Anyone who is able to read or write Tamil should be able to use the language easily on the computer too.

“When people see their language on the computer screen, they get excited and want to make more use of it,” points out Michael Kaplan, Programme Manager of the World Readiness Team of Microsoft Corp. Hence, “For any user it is necessary to get rid of the computer baggage that makes it harder for them to use their language on the computer naturally.”

Now, English enables the computer users to get more knowledge and opportunities. Those, who speak, read and write Tamil and have learnt English by necessity would be the early adaptors of Tamil computing.
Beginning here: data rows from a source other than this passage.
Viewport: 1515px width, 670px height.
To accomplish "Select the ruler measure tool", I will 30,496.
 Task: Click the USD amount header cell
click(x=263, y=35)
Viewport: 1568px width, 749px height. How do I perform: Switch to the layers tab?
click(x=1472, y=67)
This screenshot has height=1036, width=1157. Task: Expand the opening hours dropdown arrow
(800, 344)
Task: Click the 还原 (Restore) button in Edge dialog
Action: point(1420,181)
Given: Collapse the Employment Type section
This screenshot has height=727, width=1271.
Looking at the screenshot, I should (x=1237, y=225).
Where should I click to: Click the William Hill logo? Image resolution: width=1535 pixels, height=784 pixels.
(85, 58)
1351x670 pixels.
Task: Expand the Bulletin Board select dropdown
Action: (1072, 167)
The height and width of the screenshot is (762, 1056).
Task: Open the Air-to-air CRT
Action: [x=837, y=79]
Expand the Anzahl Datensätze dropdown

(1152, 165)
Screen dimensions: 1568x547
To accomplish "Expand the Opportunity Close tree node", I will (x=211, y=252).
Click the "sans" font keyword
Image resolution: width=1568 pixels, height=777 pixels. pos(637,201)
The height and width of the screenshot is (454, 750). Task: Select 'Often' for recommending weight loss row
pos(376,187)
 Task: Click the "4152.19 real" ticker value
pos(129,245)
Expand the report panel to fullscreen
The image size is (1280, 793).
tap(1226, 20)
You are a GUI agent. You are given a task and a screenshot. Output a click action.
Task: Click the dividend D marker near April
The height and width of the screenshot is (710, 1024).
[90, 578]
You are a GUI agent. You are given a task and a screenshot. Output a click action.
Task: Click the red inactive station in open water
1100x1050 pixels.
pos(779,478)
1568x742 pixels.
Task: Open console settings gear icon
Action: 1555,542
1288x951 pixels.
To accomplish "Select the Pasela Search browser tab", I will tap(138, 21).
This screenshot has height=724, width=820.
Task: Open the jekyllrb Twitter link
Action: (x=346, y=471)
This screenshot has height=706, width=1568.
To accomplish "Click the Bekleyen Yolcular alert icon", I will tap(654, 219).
They should be able to lead the growth in Tamil computing. The potential for those getting into Tamil computing is 60 million.

The average users of computer in any language are those who just use it as long as it works.

So, it is important to enable people to use Tamil on the computer the way they think rather than visually how it appears. Tamil computing should be naturalised for the average user, he says.

Mr. Kaplan, whose special interests are in Tamil, Unicode and input methods, is here to participate in the Tamil Internet Conference 2010, a concurrent event of the World Classical Tamil Conference.

He says that Microsoft incorporated Tamil Unicode in the Windows 2000 version and since then, made several changes to improve the use of it.

For Microsoft, research is on to see what people are interested in. “I want people to try more what we have and give their inputs.”